LITTLE ROCK — The father of two, the first born when he was in the 11th grade, Pierre Desir worked for a temp agency, picked up trash along the highway and did other menial jobs — all for family.
Saturday night, Cleveland used the 127th pick in the NFL draft to select the 23-year-old who was born in Haiti, moved to the U.S. when he was 4, and played defensive back for two Division II schools.
There are no guarantees, but the 127th pick in the 2013 draft was defensive end Malliciah Goodman of Clemson. Atlanta signed him to a four-year, $2.56 million contract including a signing bonus of $397,088. The contract called for $405,000 the first year and $495,000 the second year.
Hopefully, Desir gets as much or more.
The feel-good story of the draft, Desir has an Arkansas connection. In February, he was in Little Rock to receive the inaugural Cliff Harris Award presented to the nation’s top small college defensive player. Ouachita Baptist was the only school to offer a scholarship to Harris, who wound up being a six-time Pro Bowler with the Dallas Cowboys.
Former Arkansas linebacker David Bazzel, who came up with the idea for the award, was impressed by Desir, his wife, and Desir’s parents.
“His parents were super humble …,” Bazzel said. “They don’t speak English very well, but were so humbled and gracious … I bet they thanked us 20 times for the whole experience.”
Details of Desir’s struggles and devotion to his children are documented in a variety of published reports, but there was a low point in 2011 that makes it easy to root for him.
That year, Desir left Washburn University in Topeka, Kan., and enrolled at Lindenwood in St. Charles, Mo., because he thought the move was best for his wife and two daughters. Lindenwood coach Patrick Ross sent a release form to Washburn, but the Ichabods’ coach refused to sign.
Because of the circumstances, Desir could practice with Lindenwood but he could not be given a scholarship. He took out student loans, enrolled for the fall semester and signed up with a temp agency in St. Charles. Each day at 6 a.m., he showed up at the office, hoping for an assignment. His first was to help clean up an old school in St. Louis.

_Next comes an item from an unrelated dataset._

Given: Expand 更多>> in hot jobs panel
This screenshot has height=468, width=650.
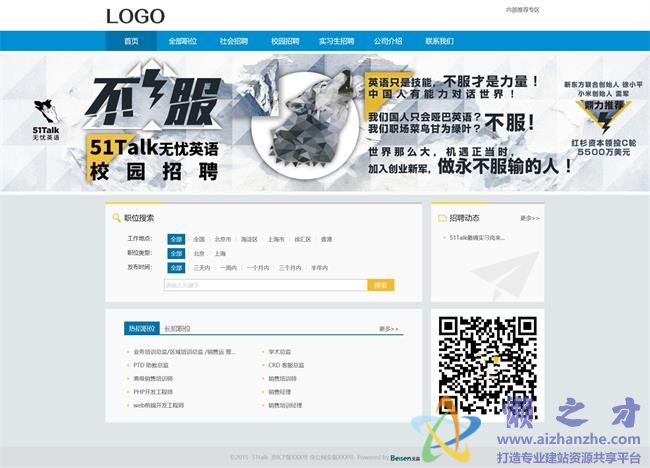Looking at the screenshot, I should pos(388,328).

“The bathrooms in particular were disgusting,” Desir told Jeff Pearlman in an in-depth article written for BleacherReport.com. “There was crap everywhere. Not just on the toilets. On the walls, on the sinks. We had to wear masks and I was scrubbing the crap off the walls. At the end of the day, they gave me a paycheck for $40.”
Even worse was working the basement of an apartment complex where Desir told Pearlman there was “human feces everywhere.”
But he hung in for the $40 and his family.
Although he played Division II football — in Arkansas, Division II football schools include Arkansas Tech, Arkansas-Monticello, Ouachita, Henderson State and others — he always had Division I skills. Big-name schools could not offer a scholarship because he never made the minimum required score of 19 on the ACT. With refreshing honesty, Desir told Pearlman he took the test three times and made 17 each time. “I even had a tutor,” he said. “It’s kind of humiliating.”
At 6-foot-1, 198, he can match up with taller receivers and he did well against Division I players at the East-West Shrine Game and the Senior Bowl.
Although Desir’s story should resonate with Cleveland fans, other draft picks will consume the spotlight. Smack in the glare is quarterback Johnny Manziel, but the Browns also took Justin Gilbert in the first round and he is expected to start at cornerback opposite Pro Bowler Joe Haden. Next year, Haden will be an unrestricted free agent, which could open up a spot for Desir.
Being a back-up in the NFL beats his other jobs.